We’re living through a golden age in children’s literature.
Young readers today are spoiled for choice, with the classics available in physical and digital forms, and a new generation of authors spinning tall tales across the age spectrum. The writing in children’s books is at an all-time high, offering bold ideas, confident writing, and fully realised story worlds. Picture books (of which I presently consume a lot with my two-year-old) are bursting with colour and imagination. Series fiction, the gateway drug to lifelong reading, is on solid creative ground, and middle grade fiction (where my new action-thriller book METAWARS will sit) offers an exciting explosion of characters and stories. In the UK, we’ve finally found our footing with YA (young adult), offering teenagers an amazing array of bold writing featuring relatable emotional arcs and stories so compelling they often ‘cross over’ to adult audiences.
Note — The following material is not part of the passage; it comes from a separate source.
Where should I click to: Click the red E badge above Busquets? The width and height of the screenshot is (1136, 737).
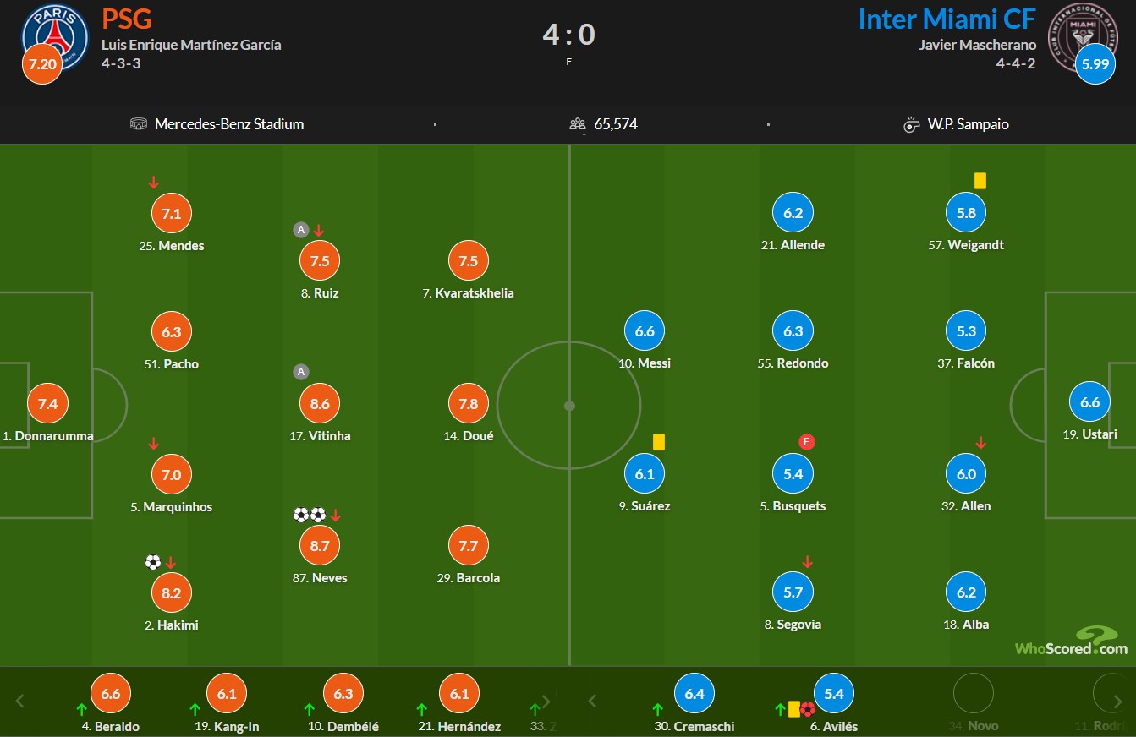(x=807, y=442)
Of course, all of us must be vigilant against slipping literacy rates in urban areas, the growing class divide in reading, and the challenges facing parents and educators about getting boys into books. Even among the challenges, there are reasons to celebrate. Grassroots initiatives like the London Evening Standard’s sustained ‘Get London Reading’ campaign, the Usborne Foundation’s monsterific ‘Teach Your Monster to Read’ literacy game, and East London’s amazing ‘Ministry of Stories’ all demonstrate the commitment that adults have to get and keep kids reading.
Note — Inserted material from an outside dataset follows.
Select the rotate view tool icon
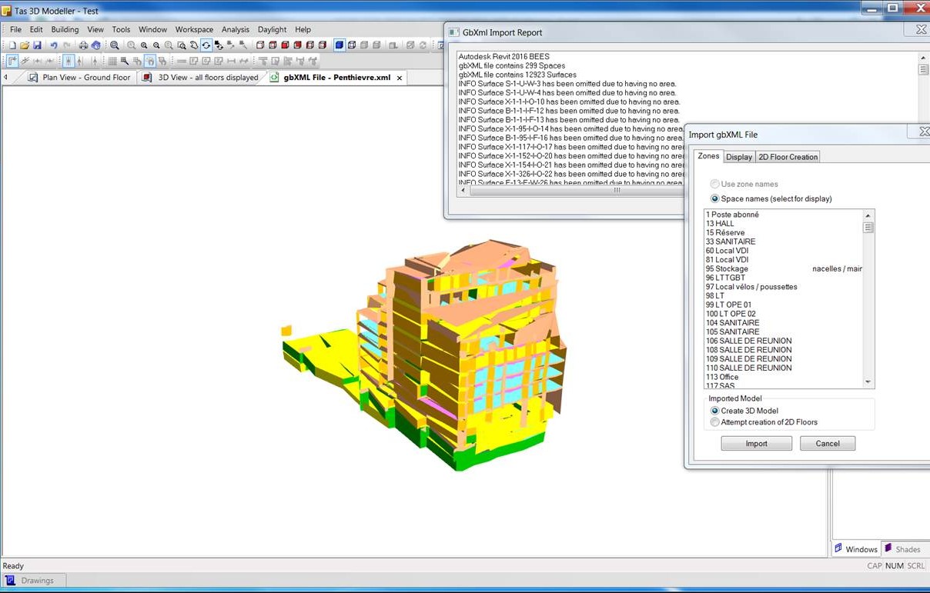The image size is (930, 593). click(x=206, y=45)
And we know that unlike in J. M. Barrie’s time, books (and theatre) aren’t the only media on offer for young people. Never before has there been so much media vying for a fixed number of hours in the day. Books compete with playtime, sports, television, video games, and the internet.
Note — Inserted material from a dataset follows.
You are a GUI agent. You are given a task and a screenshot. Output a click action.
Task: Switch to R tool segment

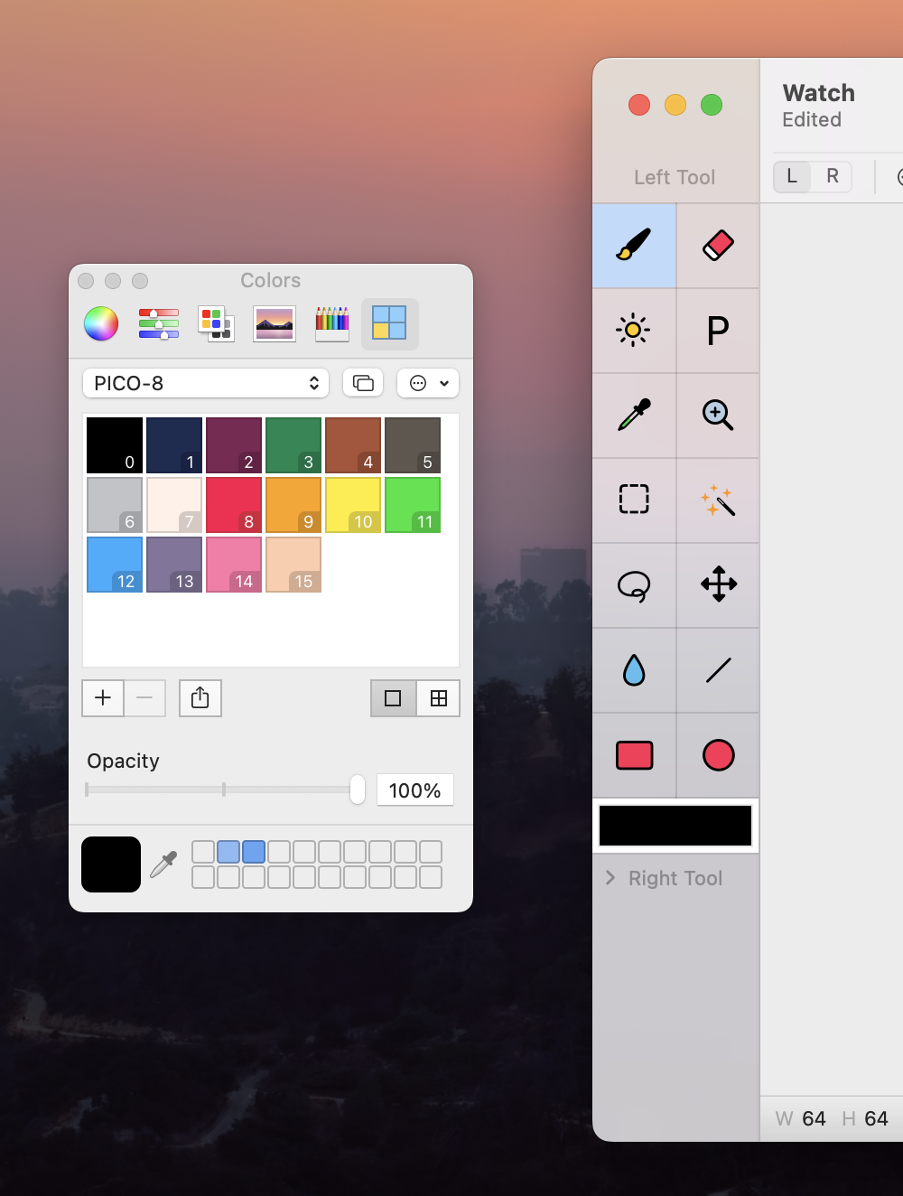(832, 176)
But perhaps these ‘competing’ media need not be the boogeymen. The conceptual rise of ‘transmedia’ (a fancy word that I have chosen to mean storytelling across different media) means that we can spark reading from non-book media. Moshi Monsters is an online virtual world, but it engenders such loyalty that its books occupy chart positions. Kindle Entertainment’s new television take on The Famous Five (in development) will generate a new audience for Enid Blyton’s books. And when Jon Scieszka’s rollicking Trucktown picture books rev onto television (currently in development with Nelvana), the show will ignite a generation of truck-loving toddlers to devour the books. The availability of social media and YouTube make creating transmedia content much more accessible for all of us. At home, I’ll sometimes load up Michael Rosen’s YouTube reading of ‘We’re Going On A Bear Hunt’ as a transition to me reading the book, not a substitution. For METAWARS, Orchard Books are launching a massive online transmedia campaign, allowing fans to go deeper into the story world but also deploying a clever competition to lure new readers into the franchise.
Within the industry, it’s understandable to worry about the future; about retailer consolidation, threats from digital platforms, and the very real challenges facing independent booksellers. But for a moment, let us bask in the glory of the global recognition of the power of children’s literature. The art form is at its highest ever level, and that’s something worth celebrating.
Second star to the right, and straight on ‘til morning.
Jeff Norton is the author of METAWARS: FIGHT FOR THE FUTURE (Orchard Books). He is also a filmmaker and the founder of Awesome, a creative incubator. He lives in London with his wife, young son, and a lot of books. The METAWARS transmedia experience launches at www.metawarsbooks.com, sign up now.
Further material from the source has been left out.